Otra marca que nos ha sorprendido ha sido Volkswagen, que ha tenido como protagonista a un coche teledirigido bautizado como el Tiny Car («Coche diminuto») que llevaba el balón del partido al árbitro para el saque inicial. Diferente y divertido.

Y, por último, otra marca protagonista ha sido Coca-Cola gracias a Cristiano Ronaldo y no de forma muy positiva. En una de las ruedas de prensa, el portugués tuvo un gesto despectivo apartando unas botellas de Coca-Cola mientras decía: “¡Bebed agua!”. Se dice que a la compañía de la chispa de la vida le supuso unas pérdidas en bolsa de 3.967 millones de dólares (unos 3.270 millones de euros).

La estupidez y la eterna contradicción deja en evidencia a ciertos jugadores que todavía no entienden que más allá del fútbol sus cuentas bancarias crecen en base a un negocio al que deberían respetar. No debería ser difícil de entender.  En el fútbol las marcas tienen un rol importante y compañías como Coca-Cola han jugado un papel protagonista a lo largo de los años, desarrollándolo y engrandeciéndolo. Todo lo demás es postureo.

En España, el buen papel de nuestra Selección ha sido muy positivo para las marcas que la apoyan.
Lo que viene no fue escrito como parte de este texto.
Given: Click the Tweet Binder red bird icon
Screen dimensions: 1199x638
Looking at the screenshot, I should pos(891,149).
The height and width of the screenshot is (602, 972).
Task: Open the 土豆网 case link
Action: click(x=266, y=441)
Llegar a semifinales ha sido una sorpresa para muchos. La Selección ha sido como ese amigo feo que al final liga con la más guapa. La confianza de unos pocos se ha convertido en optimismo para el futuro.

En esta Euro las audiencias han vuelto acompañar, para gran alegría de Mediaset, una de las grandes beneficiadas. Solo hay que ver los extraordinarios datos de la tanda de penaltis de la semifinal entre España e Italia: fue seguida por más de 14 millones de espectadores con un 72% de cuota de pantalla, una de las emisiones más vista del año.

Los patrocinadores de la RFEF se quedan con buen sabor de boca e ilusionados ante lo que parece un futuro esperanzador. Adidas, Seat, CaixaBank, Finetwork, Bitci, Pelayo, Cervezas Victoria, Iberia, Viajes Halcón, Plátano de Canarias, Cabreiorá, Sanitas, Seur, El Ganso, Príncipe, Sangre de Toro y Renfe parece que son optimistas porque su inversión en la Selección es rentable.

Una de las últimas marcas en llegar, Cervezas Victoria, ha brindado estos días por las victorias de nuestra Selección aportando alegría y optimismo. Un futuro enorme para una cerveza “malagueña y exquisita”.  

Otro de los patrocinadores más relevantes ha sido Pelayo. Son ya 12 años acompañando y asegurando a nuestra Selección. Un clásico que nunca falla.

Y, por último, Plátano de Canarias. La primera fruta oficial de la Selección ha llenado de energía a nuestra Selección durante esta Eurocopa y, sobre todo, al canario Pedri. Un excepcional jugador con un futuro inmenso. Por fin hemos descubierto su receta secreta para el éxito. Este sí que es bueno.